→ **About this exercise**: Write down exactly what lies from the line containing "805x686 pixels." to the end of the records, inclusive, and omit the pictures.

→ **Records shown**:
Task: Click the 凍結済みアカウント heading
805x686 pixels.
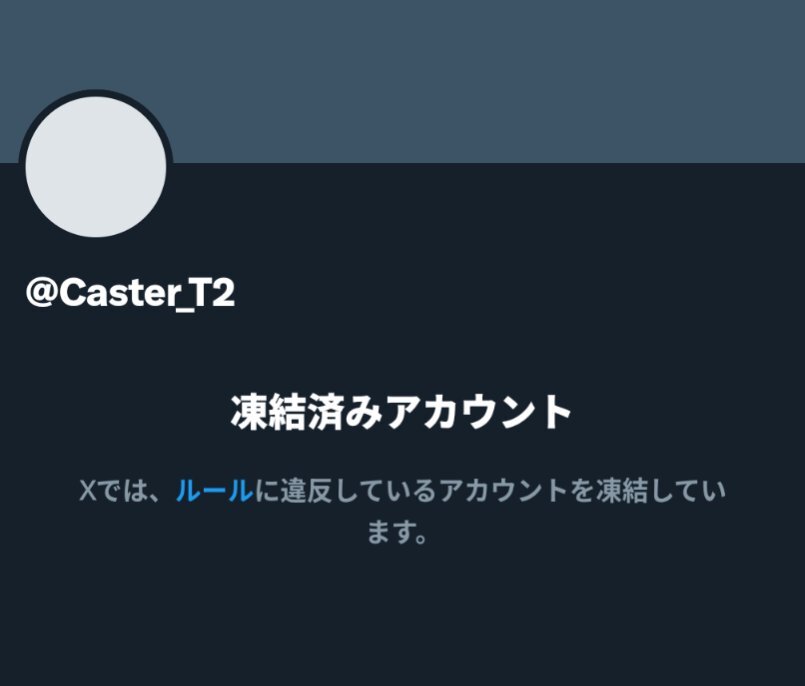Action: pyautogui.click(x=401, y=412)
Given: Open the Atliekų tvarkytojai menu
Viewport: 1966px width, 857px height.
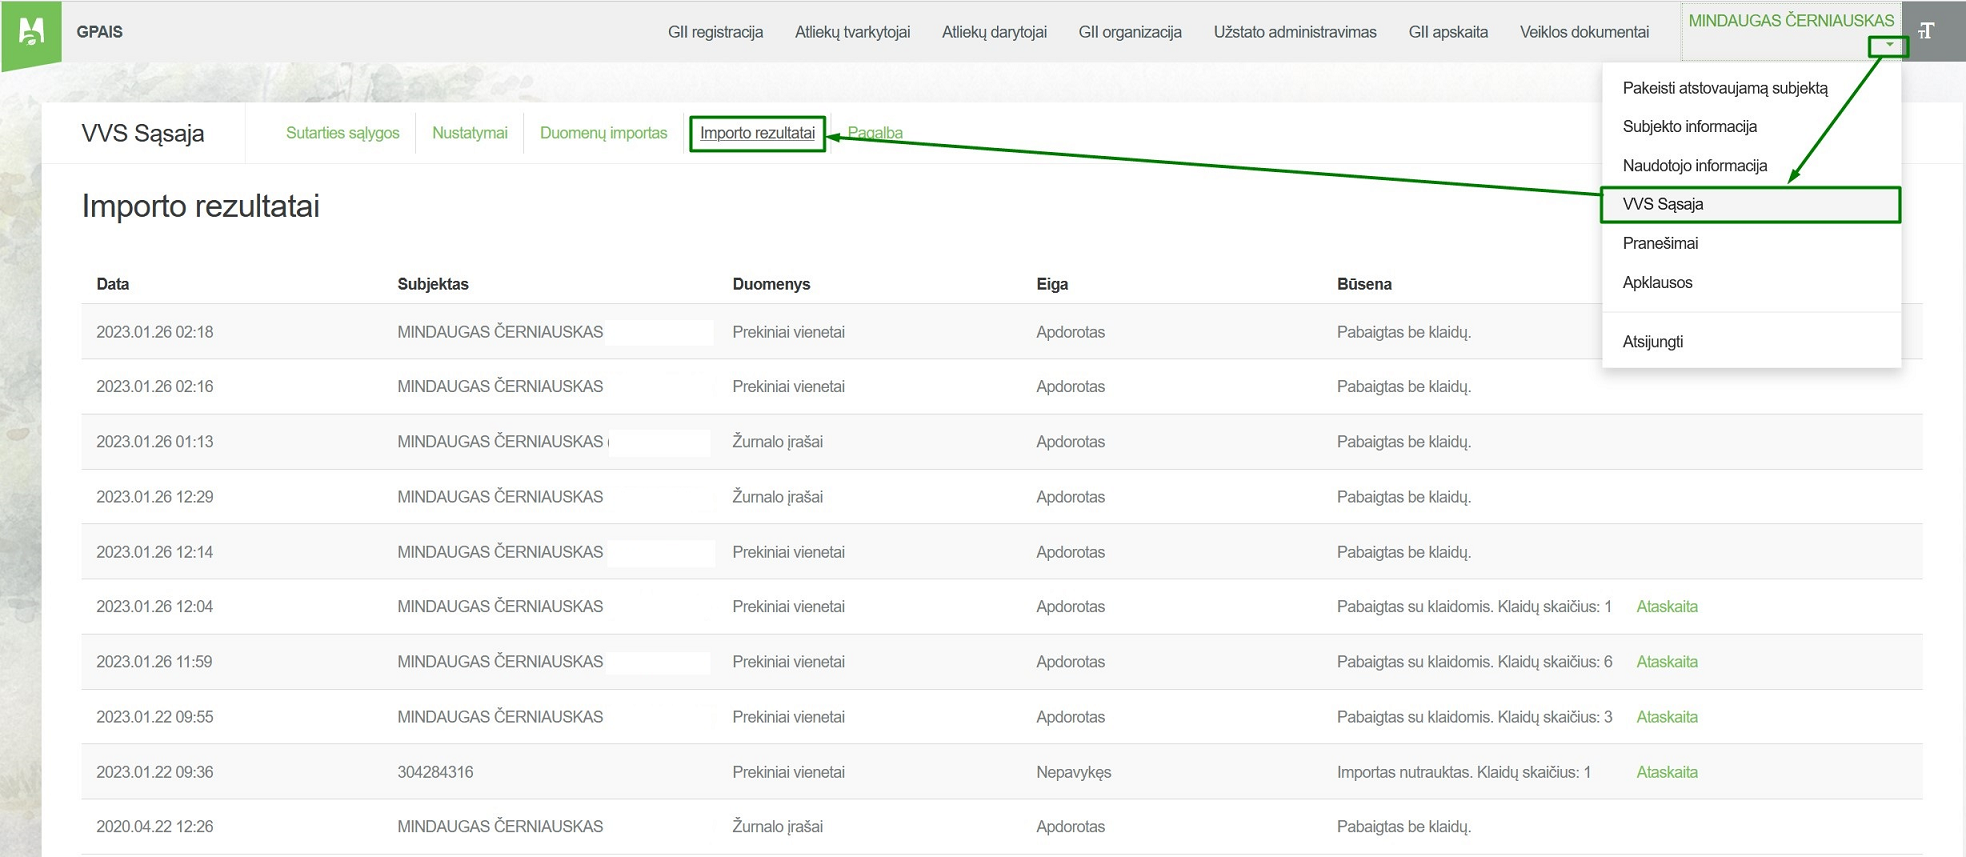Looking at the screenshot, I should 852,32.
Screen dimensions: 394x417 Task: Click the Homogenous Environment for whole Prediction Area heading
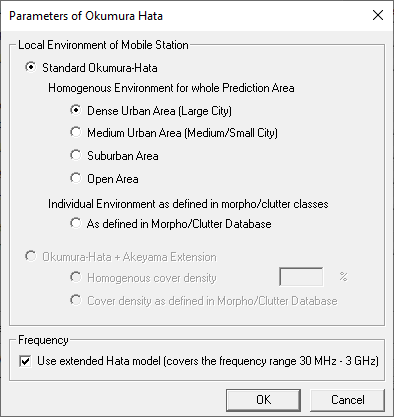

→ **Task response**:
805x686 pixels.
Action: pyautogui.click(x=401, y=412)
Given: Open the Atliekų tvarkytojai menu
Viewport: 1966px width, 857px height.
Looking at the screenshot, I should 852,32.
Screen dimensions: 394x417 Task: Click the Homogenous Environment for whole Prediction Area heading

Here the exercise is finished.